▸ **Given problem**
Present the data from the line that contains "Náš instagram (173, 960)" through the line that contains "16x22 (187, 724)", both included, as a numbered list, leaving out any blank lines.

▸ **Recorded data**
_ _ _ _
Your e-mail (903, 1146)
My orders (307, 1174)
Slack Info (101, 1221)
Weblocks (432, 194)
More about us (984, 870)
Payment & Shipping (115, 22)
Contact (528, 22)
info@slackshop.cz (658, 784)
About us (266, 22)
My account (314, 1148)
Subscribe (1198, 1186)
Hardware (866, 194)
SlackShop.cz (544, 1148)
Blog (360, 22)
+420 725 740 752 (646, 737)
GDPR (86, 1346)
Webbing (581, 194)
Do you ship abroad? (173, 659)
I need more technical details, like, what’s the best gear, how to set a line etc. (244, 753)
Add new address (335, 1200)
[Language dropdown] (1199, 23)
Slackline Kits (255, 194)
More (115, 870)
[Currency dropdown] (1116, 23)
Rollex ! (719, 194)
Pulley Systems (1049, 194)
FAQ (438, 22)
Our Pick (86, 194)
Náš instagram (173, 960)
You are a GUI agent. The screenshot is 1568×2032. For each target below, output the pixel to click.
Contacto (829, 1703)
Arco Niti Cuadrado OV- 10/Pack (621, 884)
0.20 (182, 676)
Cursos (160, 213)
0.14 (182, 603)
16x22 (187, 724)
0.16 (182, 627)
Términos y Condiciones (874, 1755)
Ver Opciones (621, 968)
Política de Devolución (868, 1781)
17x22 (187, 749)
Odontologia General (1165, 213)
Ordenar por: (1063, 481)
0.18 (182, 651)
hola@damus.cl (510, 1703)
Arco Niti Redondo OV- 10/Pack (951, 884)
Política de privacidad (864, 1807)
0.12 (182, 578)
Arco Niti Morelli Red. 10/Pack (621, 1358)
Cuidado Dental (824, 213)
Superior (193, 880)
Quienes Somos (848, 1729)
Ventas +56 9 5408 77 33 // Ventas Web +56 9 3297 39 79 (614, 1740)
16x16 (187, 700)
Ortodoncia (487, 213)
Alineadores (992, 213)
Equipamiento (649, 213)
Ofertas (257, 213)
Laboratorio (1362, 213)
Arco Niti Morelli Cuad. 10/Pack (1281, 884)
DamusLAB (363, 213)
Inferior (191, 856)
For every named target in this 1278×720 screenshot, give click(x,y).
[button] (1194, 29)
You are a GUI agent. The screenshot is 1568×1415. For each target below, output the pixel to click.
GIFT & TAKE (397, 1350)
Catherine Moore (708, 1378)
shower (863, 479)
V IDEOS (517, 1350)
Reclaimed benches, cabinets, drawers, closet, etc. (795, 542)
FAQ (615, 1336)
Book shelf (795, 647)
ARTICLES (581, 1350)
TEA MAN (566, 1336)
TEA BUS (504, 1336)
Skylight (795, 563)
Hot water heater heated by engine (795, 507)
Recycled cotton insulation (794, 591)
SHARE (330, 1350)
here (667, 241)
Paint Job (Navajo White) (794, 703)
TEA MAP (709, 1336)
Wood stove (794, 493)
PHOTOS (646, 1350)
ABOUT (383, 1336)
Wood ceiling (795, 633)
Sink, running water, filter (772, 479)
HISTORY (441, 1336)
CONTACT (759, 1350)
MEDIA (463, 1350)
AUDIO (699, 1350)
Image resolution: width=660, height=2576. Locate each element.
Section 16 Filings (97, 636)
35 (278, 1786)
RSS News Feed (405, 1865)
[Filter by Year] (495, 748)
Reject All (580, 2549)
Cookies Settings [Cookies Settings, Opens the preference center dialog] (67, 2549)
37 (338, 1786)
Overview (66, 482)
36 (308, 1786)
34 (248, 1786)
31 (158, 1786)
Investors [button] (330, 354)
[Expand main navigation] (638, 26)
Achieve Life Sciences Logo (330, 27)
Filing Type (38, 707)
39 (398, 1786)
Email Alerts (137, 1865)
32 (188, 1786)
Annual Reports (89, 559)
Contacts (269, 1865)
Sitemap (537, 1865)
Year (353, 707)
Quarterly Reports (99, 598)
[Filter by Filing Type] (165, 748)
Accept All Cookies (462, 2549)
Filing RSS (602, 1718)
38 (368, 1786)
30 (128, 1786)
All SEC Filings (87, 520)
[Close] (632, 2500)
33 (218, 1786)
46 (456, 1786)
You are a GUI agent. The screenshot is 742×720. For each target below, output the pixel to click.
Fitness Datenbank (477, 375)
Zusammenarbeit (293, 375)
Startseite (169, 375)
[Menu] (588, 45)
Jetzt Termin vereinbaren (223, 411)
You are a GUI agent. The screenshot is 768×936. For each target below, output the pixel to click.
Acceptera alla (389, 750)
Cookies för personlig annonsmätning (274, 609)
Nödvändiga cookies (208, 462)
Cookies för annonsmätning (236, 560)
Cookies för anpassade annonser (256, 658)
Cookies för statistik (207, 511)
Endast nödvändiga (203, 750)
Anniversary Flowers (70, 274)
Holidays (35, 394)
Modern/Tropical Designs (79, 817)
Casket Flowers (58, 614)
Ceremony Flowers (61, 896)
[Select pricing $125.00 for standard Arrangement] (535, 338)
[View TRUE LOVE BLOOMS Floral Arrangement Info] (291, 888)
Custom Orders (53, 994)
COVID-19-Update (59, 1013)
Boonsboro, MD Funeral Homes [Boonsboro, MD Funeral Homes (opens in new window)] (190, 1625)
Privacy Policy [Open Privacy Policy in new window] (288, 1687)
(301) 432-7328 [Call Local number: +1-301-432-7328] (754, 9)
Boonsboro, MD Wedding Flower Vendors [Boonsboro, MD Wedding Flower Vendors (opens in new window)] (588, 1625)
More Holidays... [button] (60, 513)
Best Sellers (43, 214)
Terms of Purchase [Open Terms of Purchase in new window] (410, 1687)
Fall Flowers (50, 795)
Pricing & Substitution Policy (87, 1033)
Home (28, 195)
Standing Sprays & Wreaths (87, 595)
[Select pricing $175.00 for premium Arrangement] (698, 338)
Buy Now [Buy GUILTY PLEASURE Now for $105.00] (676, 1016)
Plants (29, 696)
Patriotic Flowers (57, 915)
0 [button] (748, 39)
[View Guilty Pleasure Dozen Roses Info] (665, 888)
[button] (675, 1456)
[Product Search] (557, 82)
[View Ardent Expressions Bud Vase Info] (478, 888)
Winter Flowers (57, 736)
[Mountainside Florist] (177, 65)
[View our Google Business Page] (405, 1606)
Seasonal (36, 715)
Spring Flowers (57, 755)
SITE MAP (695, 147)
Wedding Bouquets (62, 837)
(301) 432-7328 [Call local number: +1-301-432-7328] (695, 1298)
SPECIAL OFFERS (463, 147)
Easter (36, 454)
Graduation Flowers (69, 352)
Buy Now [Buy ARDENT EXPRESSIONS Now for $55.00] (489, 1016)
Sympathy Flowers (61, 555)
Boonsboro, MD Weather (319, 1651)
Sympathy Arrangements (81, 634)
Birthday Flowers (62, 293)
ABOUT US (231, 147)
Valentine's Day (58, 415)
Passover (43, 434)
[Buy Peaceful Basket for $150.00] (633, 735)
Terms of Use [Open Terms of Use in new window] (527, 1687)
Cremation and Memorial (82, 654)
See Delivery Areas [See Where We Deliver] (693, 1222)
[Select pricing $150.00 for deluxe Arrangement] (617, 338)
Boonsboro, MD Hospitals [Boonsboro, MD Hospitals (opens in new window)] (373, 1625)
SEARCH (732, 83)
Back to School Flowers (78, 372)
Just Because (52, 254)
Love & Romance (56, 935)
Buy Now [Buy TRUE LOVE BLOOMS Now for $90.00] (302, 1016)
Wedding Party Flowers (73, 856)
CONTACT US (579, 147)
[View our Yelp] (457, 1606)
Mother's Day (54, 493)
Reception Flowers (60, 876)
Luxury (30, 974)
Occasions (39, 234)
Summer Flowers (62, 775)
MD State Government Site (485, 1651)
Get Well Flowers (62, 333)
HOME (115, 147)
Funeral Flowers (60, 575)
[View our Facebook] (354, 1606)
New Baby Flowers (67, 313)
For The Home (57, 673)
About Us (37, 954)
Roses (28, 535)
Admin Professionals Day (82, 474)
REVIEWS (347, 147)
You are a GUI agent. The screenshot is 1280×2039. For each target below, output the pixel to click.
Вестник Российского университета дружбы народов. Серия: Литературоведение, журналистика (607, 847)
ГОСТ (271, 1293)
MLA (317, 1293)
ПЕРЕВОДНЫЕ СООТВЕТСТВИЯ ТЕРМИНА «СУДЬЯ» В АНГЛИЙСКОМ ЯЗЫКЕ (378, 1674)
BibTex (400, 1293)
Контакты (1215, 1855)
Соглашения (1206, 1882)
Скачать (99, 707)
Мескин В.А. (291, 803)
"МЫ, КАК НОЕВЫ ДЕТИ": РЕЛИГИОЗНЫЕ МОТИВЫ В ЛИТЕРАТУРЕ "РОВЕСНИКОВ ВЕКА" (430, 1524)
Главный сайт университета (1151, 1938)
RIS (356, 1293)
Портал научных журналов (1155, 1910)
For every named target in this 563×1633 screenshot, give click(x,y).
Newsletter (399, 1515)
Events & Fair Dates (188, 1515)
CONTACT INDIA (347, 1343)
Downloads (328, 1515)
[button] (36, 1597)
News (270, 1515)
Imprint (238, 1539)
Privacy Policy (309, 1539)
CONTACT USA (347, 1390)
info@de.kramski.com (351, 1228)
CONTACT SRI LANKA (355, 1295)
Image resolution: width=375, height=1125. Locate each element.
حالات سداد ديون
_ _ _ _
▸ **Response to the exercise**
1. Náš instagram (173, 960)
2. You are a GUI agent. The screenshot is 1568×2032. For each target below, output the pixel to click.
3. Contacto (829, 1703)
4. Arco Niti Cuadrado OV- 10/Pack (621, 884)
5. 0.20 (182, 676)
6. Cursos (160, 213)
7. 0.14 (182, 603)
8. 16x22 (187, 724)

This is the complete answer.